Blum / ENGINEERING_STANDARDS.md

Upload folder using huggingface_hub

2deb2c5 verified about 19 hours ago

3.83 kB

	# Engineering Standards

	Blum must be developed as a serious open-source technical case study. Every shipped increment should be designed for correctness, efficiency, transparency and maintainability.

	## Non-Negotiable Rules

	- Do not ship placeholders as working functionality.
	- Do not fabricate data.
	- Do not generate synthetic market prices, synthetic news, synthetic sentiment, synthetic backtest results or synthetic AI evidence.
	- If a data source fails, report the failure clearly instead of filling the gap with fake values.
	- If a feature cannot be fully implemented in the current increment, mark it as unavailable, document the limitation and do not present it as complete.
	- Keep code, comments, UI copy and documentation in English.
	- Treat every score as research triage, not financial advice or a trading recommendation.

	## Efficiency Standard

	Every implementation should aim for the best practical efficiency available within the current architecture.

	Required practices:

	- Prefer batch operations over per-row network or database calls.
	- Use incremental updates where possible.
	- Avoid recomputing indicators, embeddings or model outputs when persisted results are fresh.
	- Keep provider calls bounded, retry-aware and observable.
	- Keep AI models lazy-loaded and task-specific.
	- Cache expensive model or vector operations only when the cache is evidence-preserving and invalidation is clear.
	- Avoid blocking frontend rendering on long-running ingestion or model tasks.
	- Keep API responses structured, compact and explicit.
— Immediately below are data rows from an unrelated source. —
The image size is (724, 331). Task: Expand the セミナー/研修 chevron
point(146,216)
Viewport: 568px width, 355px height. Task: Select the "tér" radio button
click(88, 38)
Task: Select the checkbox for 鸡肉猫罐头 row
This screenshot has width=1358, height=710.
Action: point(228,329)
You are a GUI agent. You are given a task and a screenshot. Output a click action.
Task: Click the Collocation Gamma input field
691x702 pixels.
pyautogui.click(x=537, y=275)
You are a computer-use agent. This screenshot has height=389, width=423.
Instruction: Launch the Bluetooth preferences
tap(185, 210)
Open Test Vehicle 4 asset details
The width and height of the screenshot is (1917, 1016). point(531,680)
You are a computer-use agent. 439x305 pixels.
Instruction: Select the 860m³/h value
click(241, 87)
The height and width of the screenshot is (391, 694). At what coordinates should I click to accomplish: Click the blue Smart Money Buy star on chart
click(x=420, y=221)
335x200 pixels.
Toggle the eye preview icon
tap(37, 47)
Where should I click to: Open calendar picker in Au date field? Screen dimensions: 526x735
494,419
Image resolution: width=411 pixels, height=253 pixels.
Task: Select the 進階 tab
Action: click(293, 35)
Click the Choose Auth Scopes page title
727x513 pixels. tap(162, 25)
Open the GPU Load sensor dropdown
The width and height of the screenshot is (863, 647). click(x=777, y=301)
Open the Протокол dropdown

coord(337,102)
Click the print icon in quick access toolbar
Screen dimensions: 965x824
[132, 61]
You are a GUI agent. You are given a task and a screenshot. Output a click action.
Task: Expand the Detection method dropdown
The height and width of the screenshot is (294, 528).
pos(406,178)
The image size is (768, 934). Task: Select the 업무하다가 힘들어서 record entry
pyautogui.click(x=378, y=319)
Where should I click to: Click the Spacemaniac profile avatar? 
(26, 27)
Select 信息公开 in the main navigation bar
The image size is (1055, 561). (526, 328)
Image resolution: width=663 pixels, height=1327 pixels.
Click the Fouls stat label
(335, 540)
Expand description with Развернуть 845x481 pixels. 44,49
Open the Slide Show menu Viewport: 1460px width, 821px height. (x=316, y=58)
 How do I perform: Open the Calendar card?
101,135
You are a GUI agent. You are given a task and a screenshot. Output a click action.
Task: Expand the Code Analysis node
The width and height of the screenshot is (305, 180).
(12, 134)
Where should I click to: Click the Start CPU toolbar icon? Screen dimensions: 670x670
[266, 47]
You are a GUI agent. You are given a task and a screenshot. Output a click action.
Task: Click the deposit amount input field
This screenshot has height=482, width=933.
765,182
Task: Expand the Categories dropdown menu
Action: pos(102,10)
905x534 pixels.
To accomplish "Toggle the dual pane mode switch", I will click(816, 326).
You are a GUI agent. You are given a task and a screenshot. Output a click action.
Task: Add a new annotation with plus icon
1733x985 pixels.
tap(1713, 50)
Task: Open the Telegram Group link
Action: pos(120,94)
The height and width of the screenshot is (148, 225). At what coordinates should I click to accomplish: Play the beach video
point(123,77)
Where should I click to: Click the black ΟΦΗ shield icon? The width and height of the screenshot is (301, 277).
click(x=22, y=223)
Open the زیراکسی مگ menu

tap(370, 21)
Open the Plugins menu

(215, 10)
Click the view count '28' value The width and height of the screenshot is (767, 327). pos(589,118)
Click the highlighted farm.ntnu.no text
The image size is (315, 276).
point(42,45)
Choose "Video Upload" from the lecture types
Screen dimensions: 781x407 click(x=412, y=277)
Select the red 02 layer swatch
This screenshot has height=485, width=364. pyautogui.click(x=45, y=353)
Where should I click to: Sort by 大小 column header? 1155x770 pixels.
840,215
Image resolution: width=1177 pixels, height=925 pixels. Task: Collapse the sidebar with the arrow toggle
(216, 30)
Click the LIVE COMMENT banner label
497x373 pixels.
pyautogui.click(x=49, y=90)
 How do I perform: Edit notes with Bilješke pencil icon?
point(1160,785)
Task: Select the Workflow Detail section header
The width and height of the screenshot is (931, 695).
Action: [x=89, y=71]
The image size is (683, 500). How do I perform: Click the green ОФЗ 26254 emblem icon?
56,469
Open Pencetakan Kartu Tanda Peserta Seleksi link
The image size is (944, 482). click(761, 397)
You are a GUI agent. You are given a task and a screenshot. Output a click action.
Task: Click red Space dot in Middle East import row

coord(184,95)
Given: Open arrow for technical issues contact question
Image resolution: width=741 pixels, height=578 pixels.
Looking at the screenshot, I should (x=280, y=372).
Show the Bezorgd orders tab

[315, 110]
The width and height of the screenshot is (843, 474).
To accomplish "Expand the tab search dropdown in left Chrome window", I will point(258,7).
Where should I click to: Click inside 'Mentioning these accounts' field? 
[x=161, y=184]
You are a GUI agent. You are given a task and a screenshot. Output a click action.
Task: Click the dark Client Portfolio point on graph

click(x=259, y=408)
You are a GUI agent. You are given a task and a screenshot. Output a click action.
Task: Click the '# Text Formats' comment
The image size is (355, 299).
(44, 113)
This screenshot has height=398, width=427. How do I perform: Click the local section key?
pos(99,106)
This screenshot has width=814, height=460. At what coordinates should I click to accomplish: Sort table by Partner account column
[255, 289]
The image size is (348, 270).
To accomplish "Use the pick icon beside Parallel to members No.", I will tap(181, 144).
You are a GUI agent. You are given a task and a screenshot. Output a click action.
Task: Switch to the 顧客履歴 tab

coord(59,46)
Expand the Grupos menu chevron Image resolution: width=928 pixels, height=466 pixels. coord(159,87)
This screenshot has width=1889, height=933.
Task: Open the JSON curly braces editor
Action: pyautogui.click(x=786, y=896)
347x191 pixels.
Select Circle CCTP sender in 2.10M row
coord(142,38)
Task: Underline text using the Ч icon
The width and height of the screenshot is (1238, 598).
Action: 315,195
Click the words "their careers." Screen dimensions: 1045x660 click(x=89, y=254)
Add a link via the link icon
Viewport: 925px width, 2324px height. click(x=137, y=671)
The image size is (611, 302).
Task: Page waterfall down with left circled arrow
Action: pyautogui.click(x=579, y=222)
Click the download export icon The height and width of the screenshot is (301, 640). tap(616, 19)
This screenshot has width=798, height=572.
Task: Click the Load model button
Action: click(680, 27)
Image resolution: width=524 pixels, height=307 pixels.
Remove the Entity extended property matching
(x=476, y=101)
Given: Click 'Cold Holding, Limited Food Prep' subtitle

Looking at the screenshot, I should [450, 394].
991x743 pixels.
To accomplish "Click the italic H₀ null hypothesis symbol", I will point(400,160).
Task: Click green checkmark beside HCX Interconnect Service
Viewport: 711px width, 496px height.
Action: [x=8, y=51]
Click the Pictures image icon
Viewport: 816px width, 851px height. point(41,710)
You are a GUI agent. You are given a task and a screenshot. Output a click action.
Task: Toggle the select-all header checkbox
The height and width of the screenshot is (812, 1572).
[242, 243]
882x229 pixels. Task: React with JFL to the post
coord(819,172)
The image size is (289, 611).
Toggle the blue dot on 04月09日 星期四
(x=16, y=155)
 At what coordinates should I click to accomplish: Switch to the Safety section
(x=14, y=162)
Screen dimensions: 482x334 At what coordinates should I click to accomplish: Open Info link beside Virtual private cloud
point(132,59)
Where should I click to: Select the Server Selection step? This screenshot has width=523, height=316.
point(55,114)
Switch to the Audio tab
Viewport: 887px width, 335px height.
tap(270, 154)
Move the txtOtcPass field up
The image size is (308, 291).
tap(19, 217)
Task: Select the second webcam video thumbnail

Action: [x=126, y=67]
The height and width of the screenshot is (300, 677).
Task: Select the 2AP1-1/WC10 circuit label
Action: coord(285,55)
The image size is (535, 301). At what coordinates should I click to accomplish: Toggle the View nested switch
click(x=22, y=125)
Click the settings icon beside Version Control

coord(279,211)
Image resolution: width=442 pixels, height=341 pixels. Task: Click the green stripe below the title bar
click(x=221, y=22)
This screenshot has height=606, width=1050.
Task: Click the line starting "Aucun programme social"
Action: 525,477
	## Data Integrity Standard

	Every stored data row must preserve its source.

	Required practices:

	- Persist provider names for OHLCV data.
	- Persist model names for sentiment, embeddings and AI explanations.
	- Persist timestamps for ingestion, scoring and insight generation.
	- Distinguish missing data from zero values.
	- Distinguish provider failure from no matching data.
	- Never silently downgrade from real data to synthetic data.

	## AI Standard

	AI modules must be specialized and evidence-bound.

	Required practices:

	- Use FinBERT or equivalent financial NLP for financial sentiment when available.
	- Keep VADER as a baseline or fallback, not the primary engine when FinBERT is available.
	- Use sentence-transformers for semantic retrieval and clustering.
	- Use the LLM only for structured explanation from retrieved evidence.
	- The LLM must not invent facts, prices, events, forward returns, recommendations or catalysts.
	- Store model metadata with each AI output.

	## Signal Standard

	Signals must be explainable and auditable.

	Required practices:

	- Store factor inputs and normalized score components.
	- Version score logic when weights or formulas change.
	- Separate signal score, confidence, risk and classification.
	- Explain why an asset surfaced.
	- Explain what confirms the signal.
	- Explain what contradicts the signal.
	- Explain what to monitor next.
	- Report missing evidence as part of the decision.

	## UI Standard

	The frontend must behave like a financial intelligence platform, not a decorative landing page.

	Required practices:

	- Prioritize dense but readable information.
	- Show what to watch and why.
	- Make loading, empty and error states explicit.
	- Use charts and tables to support decisions, not decoration.
	- Keep dark professional styling, clear hierarchy and responsive layouts.
	- Avoid consumer-style visual filler.

	## Verification Standard

	Every meaningful increment should include verification.

	Minimum checks:

	- Python syntax or unit checks for backend changes.
	- Type/build checks for frontend changes when dependencies are available.
	- API smoke checks for changed endpoints when runtime is available.
	- Documentation update when behavior, architecture or limitations change.
	- Clear statement of what was and was not verified.